● **REQUIRED ACTIONS**:
(a) In the text about beluga whales, what nickname do the whales earn for their high-pitched squeaks, squeals, and whistles?
(b) From the text about beluga whales, output the passage that begins at the words "The Delphinapterus leucas, better" and stops after "the sea canary.".
(c) Write the next part of the text about beluga whales, picking up after its last sentence.

-- TEXT PROVIDED follows --

The Delphinapterus leucas, better known as the Beluga Whale or white whale, is an Arctic and sub-Arctic marine mammal. It lives for about 30 years and can grow up to 13 feet for females and 18 feet for males. Interestingly, these pale animals are born grey and turn even a darker shade of blue-grey or grey when they reach a month old. From then, they turn white as they lose the pigmentation as they approach seven years of age. The beluga whale, which has a very highly developed auditory cortex, is also characterized by its high-pitched squeaks, squeals, and whistles, earning them the title of the sea canary.

Getting to know beluga whales

Recently, a diver had a lovely close encounter with some beluga whales, which was captured in the video below. In it, the man is seen paddling out to sea singing, "Oh, the beluga! Ah beluga!" in the hopes of attracting some of them to come nearer to his kayak. Little did he know that the beluga whale did hear him and even moved closer to him to swim alongside his kayak. Moved by the experience, the man decided to jump into the water to get closer to the whales. He put on his gear and dove in for an experience that would make one very emotional. As he dove into the water, he heard them singing their beautiful song. The man continued to sing with him for a moment that he would surely remember.

-- TEXT PROVIDED concluded --
-- DATASET follows --

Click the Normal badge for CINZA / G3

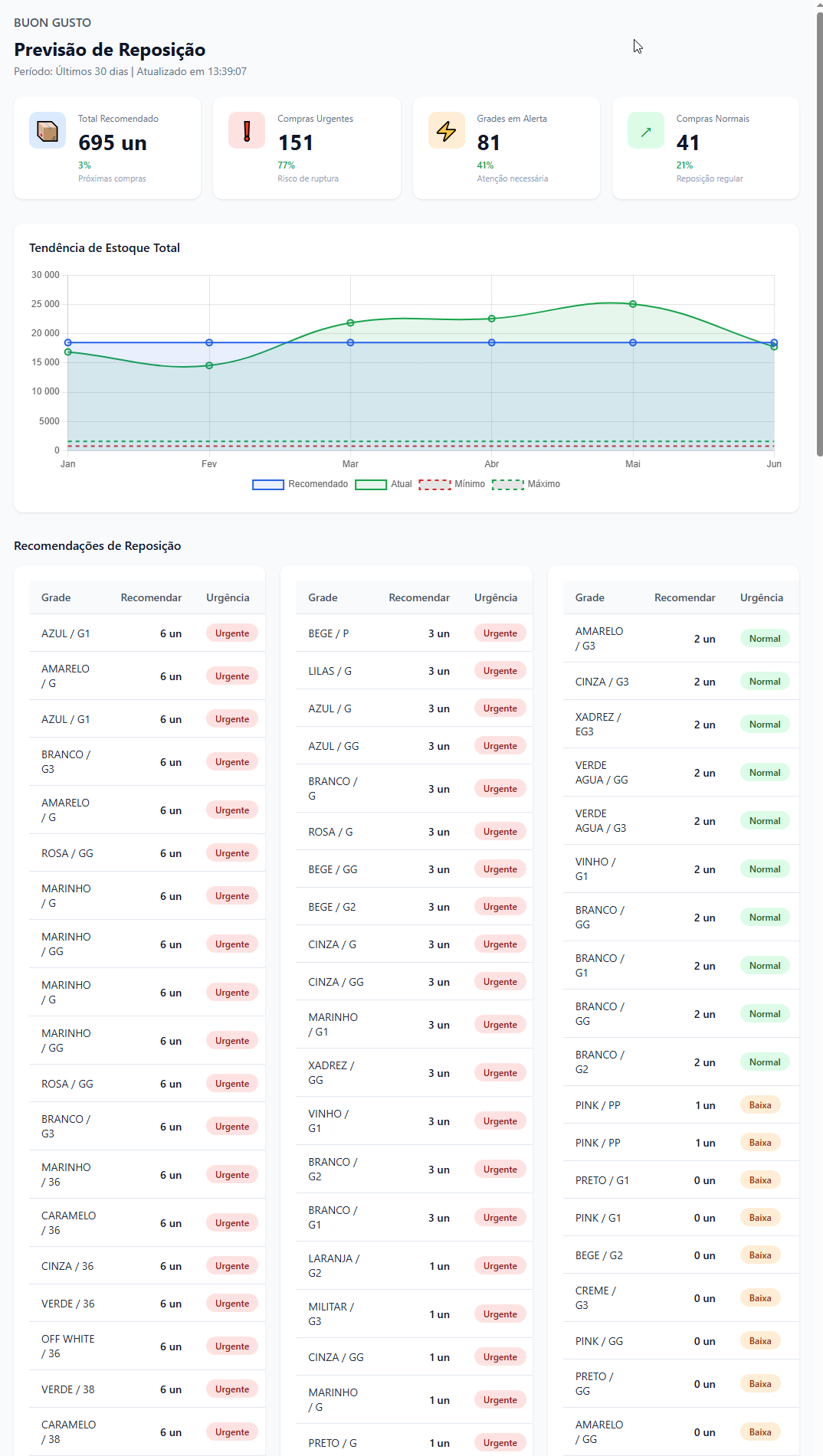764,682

-- DATASET concluded --
-- DATASET follows --

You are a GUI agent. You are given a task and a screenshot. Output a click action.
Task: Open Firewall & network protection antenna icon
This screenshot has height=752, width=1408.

-- DATASET concluded --

● **ANSWERS BY TASK**:
(a) The sea canary.

(b)
The Delphinapterus leucas, better known as the Beluga Whale or white whale, is an Arctic and sub-Arctic marine mammal. It lives for about 30 years and can grow up to 13 feet for females and 18 feet for males. Interestingly, these pale animals are born grey and turn even a darker shade of blue-grey or grey when they reach a month old. From then, they turn white as they lose the pigmentation as they approach seven years of age. The beluga whale, which has a very highly developed auditory cortex, is also characterized by its high-pitched squeaks, squeals, and whistles, earning them the title of the sea canary.

(c)
An unforgettable experience

The video posted by The Dodo showed how one man experienced firsthand the singing of beluga whales, majestic creatures under water. This is a prime example of how these creatures must be observed—in their natural habitat. Another video of a beluga whale at the Mystic Aquarium in Connecticut that went viral in 2014 showed how the animal seemed playful.

However, specialists claimed that the whales were in fact not being playful with the children in the video and instead were "[expressing] aggression," beluga behavior specialist Dr. Lori Marino told The Dodo. He explained, "The open mouth and posturing are typical of the way cetaceans express aggression and I've seen a lot in captivity in the very same circumstances." The aggression may have stemmed out of the fact that these beluga whales were kept in captivity, further driving home the point that animals should be observed in the wild, and not in tanks and cages. There has been increased talk about shutting down such venues for animal captivity, especially with documentaries such as "The Cove" and "Blackfish" gaining popularity.